◆ **Instructions to follow**: Write out all records as given; omit images.

◆ **Collected data entries**:
——————

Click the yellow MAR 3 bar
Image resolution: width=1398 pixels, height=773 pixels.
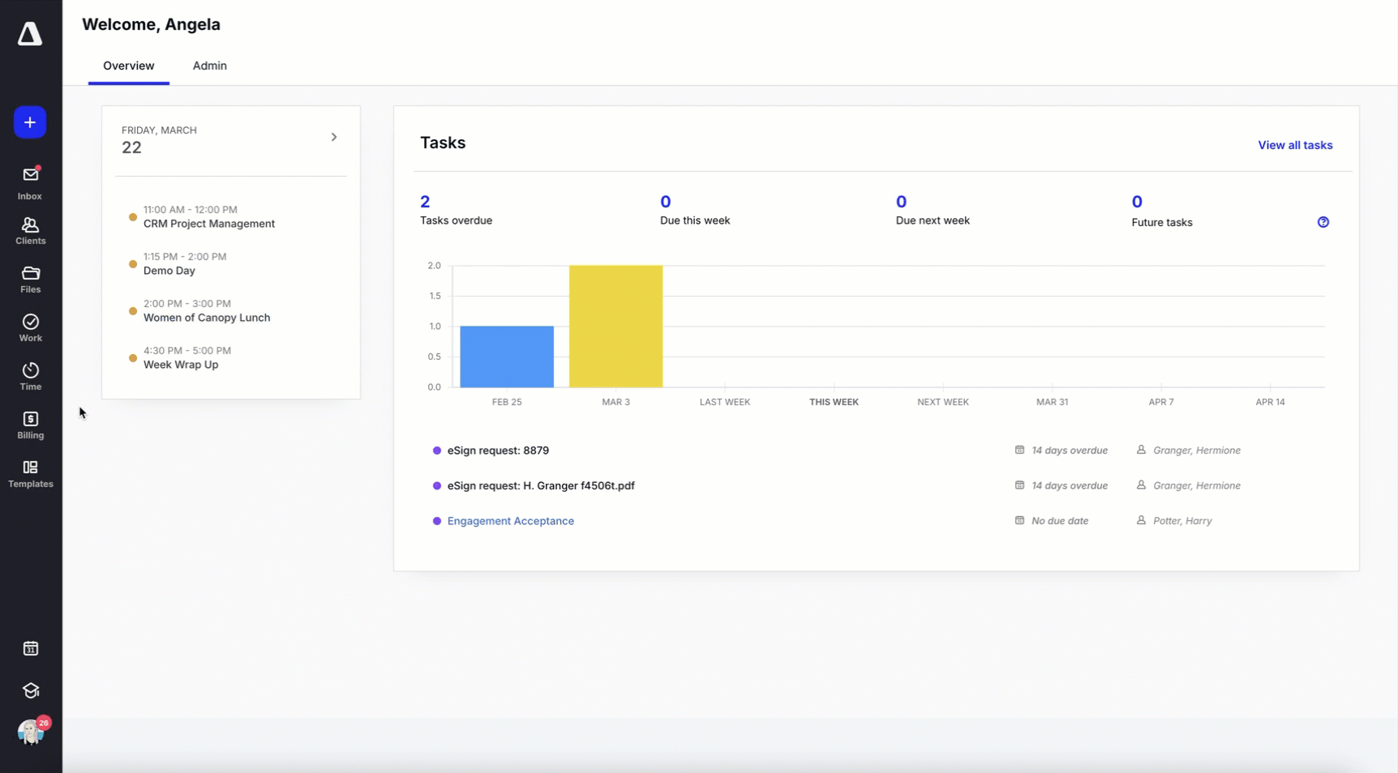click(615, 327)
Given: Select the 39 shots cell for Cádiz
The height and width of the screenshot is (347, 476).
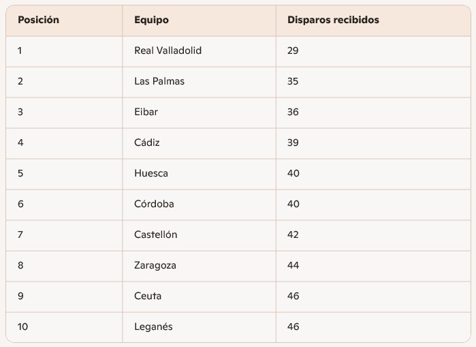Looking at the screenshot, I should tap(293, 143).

——————

◆ **Solution for this exercise**:
Click the yellow MAR 3 bar
Image resolution: width=1398 pixels, height=773 pixels.
click(615, 327)
Given: Select the 39 shots cell for Cádiz
The height and width of the screenshot is (347, 476).
Looking at the screenshot, I should tap(293, 143).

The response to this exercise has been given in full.